Collected data entries:
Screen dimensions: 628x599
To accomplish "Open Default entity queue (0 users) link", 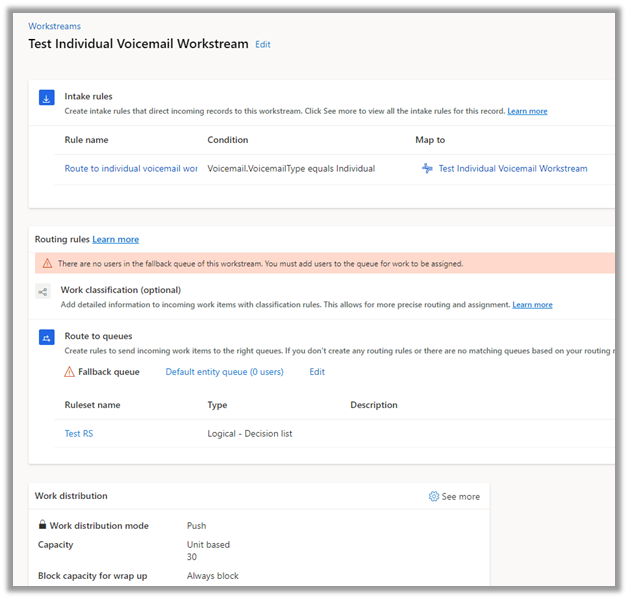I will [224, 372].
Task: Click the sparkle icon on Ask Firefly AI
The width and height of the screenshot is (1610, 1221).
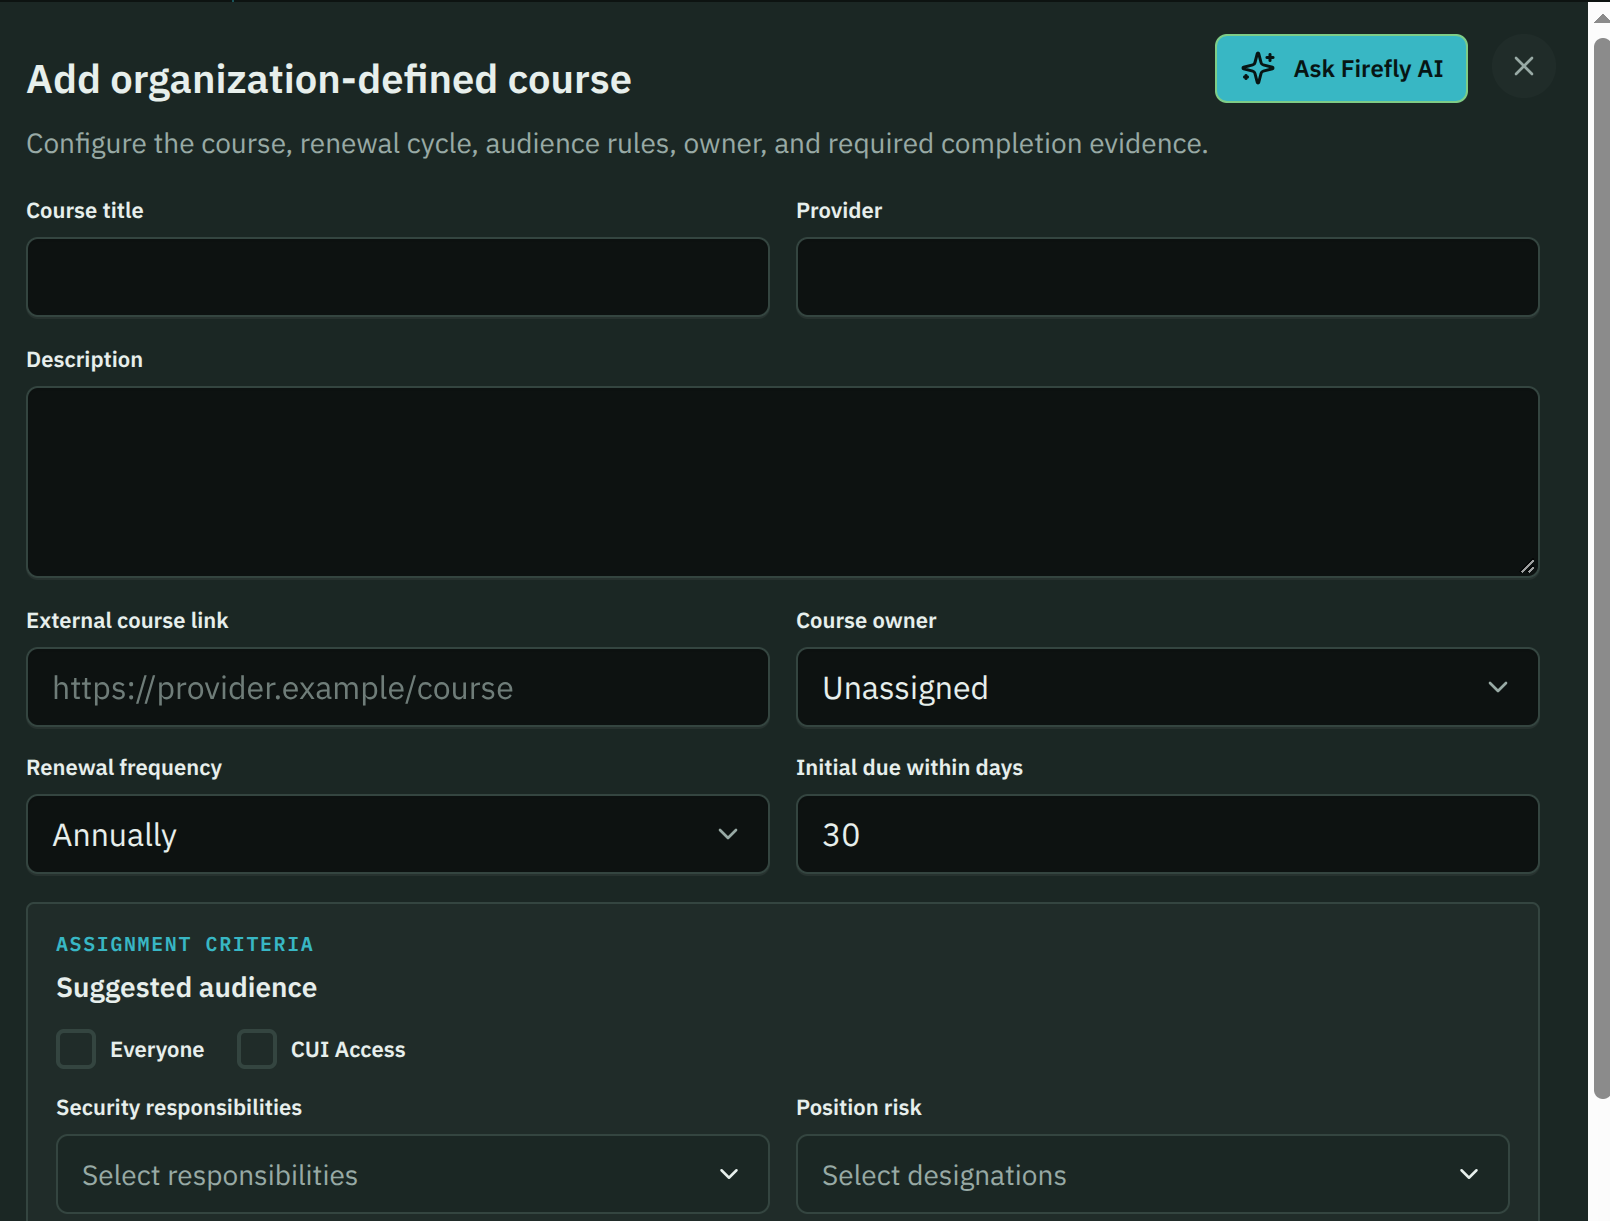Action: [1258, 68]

Task instructions:
Set down exactly the lines of the entries above from the one holding "The width and" through the last one, including both, with the pictures left out.

Expected output:
The width and height of the screenshot is (1610, 1221).
Action: [1258, 68]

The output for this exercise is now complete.